Ebedi uykuya çok zaman kalmadı. Artık korku bile duymuyorum. Acaba O bana merhametli davranacak mı? Umuyorum ama kesin olan bir şey var, acıma son verecek.
Bu şehirde kimselere yüzünü göstermeyen bir hayalet yaşıyor ve ben onun kim olduğunu, ne yaptığını ve niye bu Fransız şarkıcıyla bu kadar ilgilendiğini öğrenmek istiyorum.
Başımın hemen üstünde, tavanın sıvasında bir çatlak var ve hemen yakınında bir örümcek ağ örüyor. Örümceğin benden daha uzun yaşayacağını, birkaç saat sonra gittiğimde burada olacağını düşünmek ne garip.

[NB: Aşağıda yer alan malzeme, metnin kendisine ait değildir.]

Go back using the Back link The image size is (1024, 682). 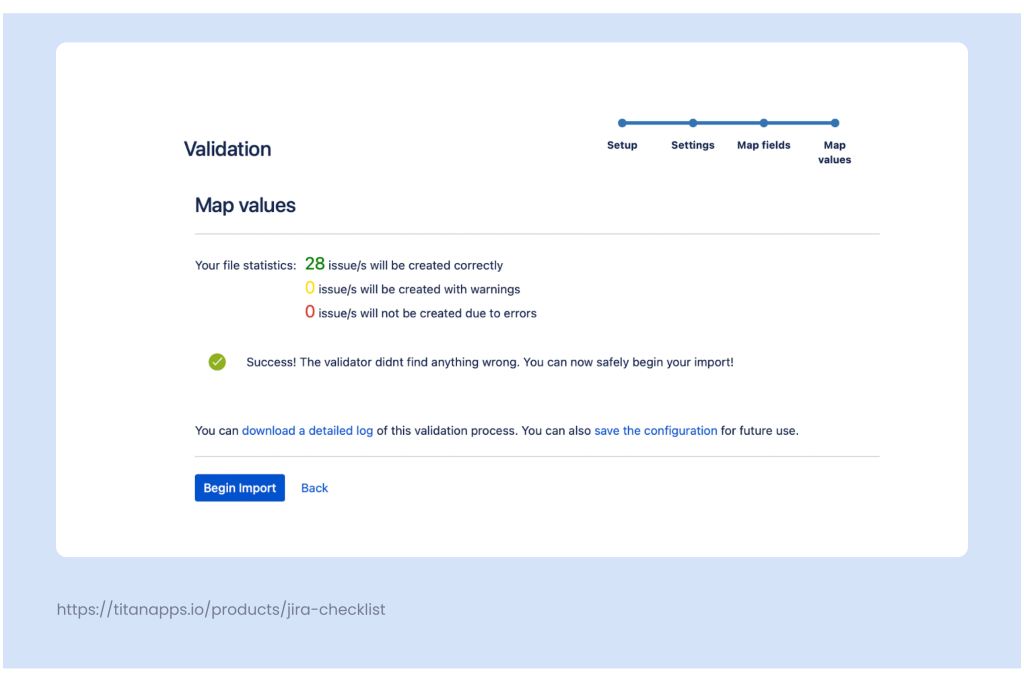click(314, 488)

Son derece güzel bir Forsyth romanı.
Önsözünde Gaston Lerou'un Operadaki Hayalet adlı romanının ilham kaynağını, kimler tarafından kullanıldığını anlatıyor.

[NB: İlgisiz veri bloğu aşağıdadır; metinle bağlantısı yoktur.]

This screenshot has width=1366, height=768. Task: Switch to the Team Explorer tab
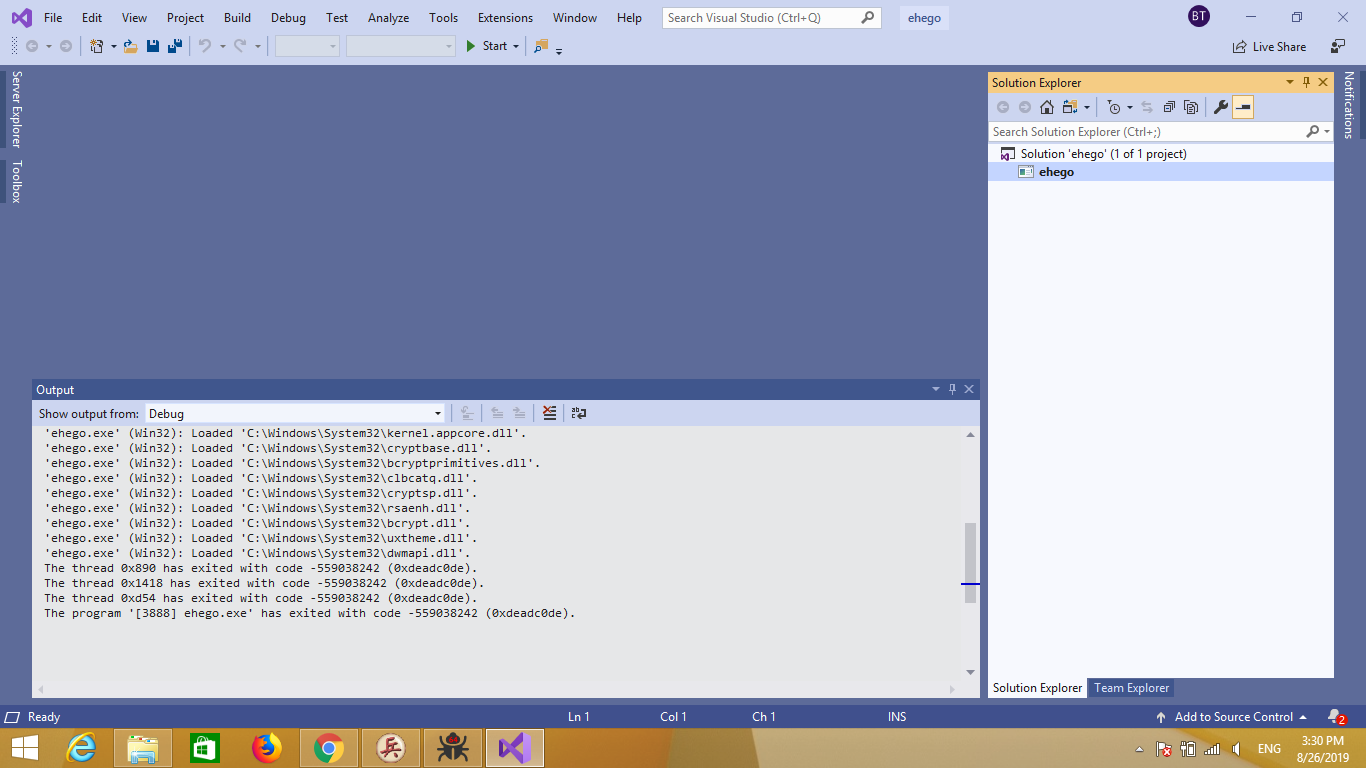[x=1131, y=688]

Ve sonrasında bu Hayalet'in Manhattan'da ne aradığı ile başlayan hikaye oldukça çarpıcı bir şekilde son buluyor.
Polisiye değil bütün kitap severlerin zevkle okuyacağı bir roman.
Zaten Çakal gibi bir romanı yazmış bir insandan da başka türlü bir şey beklenemezdi.